In the RxAnte model, which already has over two dozen predictors, his cousin would be at low risk. That’s because, among other reasons, he gets his medication from the same physician and the same pharmacy, he picks it up regularly and there’s no evidence of abuse.

The model that has been developed includes data on the patients themselves (gender, geography, age), the attributes of the medication on the patient (using claim information can see if dosing is change, other medications that are being taken) and the attributes of the medication themselves (how strong are they, are patients stopping and starting).

McKethan is certain that the predictive analysis works. They’ve been working a year and a half using claims data of large insurance companies to develop the model.

What the pilot projects are designed to find is whether it matters.

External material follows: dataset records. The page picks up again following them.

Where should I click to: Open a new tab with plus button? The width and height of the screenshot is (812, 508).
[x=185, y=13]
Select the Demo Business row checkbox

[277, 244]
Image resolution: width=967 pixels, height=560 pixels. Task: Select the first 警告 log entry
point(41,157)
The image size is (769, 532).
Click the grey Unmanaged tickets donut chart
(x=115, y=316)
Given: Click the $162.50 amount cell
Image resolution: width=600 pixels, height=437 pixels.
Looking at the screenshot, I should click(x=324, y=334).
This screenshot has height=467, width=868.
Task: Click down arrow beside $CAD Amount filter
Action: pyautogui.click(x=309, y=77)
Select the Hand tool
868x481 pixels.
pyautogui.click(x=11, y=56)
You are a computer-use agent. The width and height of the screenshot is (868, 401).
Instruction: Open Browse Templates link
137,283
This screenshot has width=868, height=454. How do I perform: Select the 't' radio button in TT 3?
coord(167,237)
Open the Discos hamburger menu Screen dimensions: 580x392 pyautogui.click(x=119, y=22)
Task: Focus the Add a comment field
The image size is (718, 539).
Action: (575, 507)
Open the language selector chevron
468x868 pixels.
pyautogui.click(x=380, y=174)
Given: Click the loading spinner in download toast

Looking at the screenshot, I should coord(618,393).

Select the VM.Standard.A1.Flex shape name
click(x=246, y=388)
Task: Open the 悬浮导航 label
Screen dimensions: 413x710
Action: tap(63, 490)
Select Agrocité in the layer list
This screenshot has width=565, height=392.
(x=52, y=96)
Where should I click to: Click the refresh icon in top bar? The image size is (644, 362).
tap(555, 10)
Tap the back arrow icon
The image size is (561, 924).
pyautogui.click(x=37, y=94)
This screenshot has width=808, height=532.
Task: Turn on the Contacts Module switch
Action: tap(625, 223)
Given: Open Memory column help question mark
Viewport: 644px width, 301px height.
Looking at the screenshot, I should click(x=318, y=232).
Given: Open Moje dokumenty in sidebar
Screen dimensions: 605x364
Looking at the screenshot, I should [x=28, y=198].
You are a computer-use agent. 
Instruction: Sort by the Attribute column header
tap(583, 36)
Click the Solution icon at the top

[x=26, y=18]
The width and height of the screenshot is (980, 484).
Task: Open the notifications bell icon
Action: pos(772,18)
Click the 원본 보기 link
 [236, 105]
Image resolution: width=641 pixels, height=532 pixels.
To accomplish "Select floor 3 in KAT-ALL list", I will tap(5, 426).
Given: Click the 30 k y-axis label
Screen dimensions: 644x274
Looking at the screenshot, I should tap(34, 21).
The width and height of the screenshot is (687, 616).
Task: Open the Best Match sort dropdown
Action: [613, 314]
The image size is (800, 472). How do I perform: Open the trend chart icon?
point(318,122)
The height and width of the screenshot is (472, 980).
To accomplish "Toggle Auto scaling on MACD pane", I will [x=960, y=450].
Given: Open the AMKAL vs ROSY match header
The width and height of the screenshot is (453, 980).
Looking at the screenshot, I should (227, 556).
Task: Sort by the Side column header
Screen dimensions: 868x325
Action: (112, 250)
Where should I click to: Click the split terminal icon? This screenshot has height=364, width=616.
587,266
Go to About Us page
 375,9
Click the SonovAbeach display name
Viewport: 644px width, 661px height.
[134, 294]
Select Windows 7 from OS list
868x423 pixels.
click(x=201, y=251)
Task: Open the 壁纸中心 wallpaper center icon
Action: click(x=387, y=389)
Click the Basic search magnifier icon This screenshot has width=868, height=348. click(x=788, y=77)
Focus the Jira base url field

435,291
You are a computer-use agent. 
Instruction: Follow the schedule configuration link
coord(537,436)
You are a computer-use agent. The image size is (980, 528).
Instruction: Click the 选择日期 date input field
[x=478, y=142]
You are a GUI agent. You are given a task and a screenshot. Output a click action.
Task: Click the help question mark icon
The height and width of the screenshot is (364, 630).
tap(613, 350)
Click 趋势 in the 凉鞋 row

Will it change how doctors and others use the information in how they treat their patients?

McKethan thinks it will.

Each patient will have a score - (his cousin’s score would indicate a low risk) and the doctor will see that.

What RxAnte wants to ask the doctors is “If we could tell you accurately whether the patient is at higher or lower risk for unsafe use of these medicines, would that change how you treat him or her?”

So it’s not pain specialists who will be part of the pilot - it’ll be family doctors. Primary care physicians write 80% of the initial opioid prescriptions and also refill 80% of those prescriptions.

Another target audience is what he calls the “care management programs” which are mostly run by health plans and the questions are the same. “Would knowing a patient at risk earlier result in you engaging that person earlier, and presumably getting him or her help, earlier?”

While pharmacists won’t be part of the first pilot, McKethan said he has already had some initial conversations with large pharmacy chains about his model and there appears to be some interest.

So what will this year’s pilot programs show?

Realistically, it will show whether having predictive analysis can “move the needle” in terms of reducing the  estimated $70 billion in extra costs, 100,000 emergency room visits and 120 deaths per day that are tied to prescription drug abuse in the United States that RxAnte cites.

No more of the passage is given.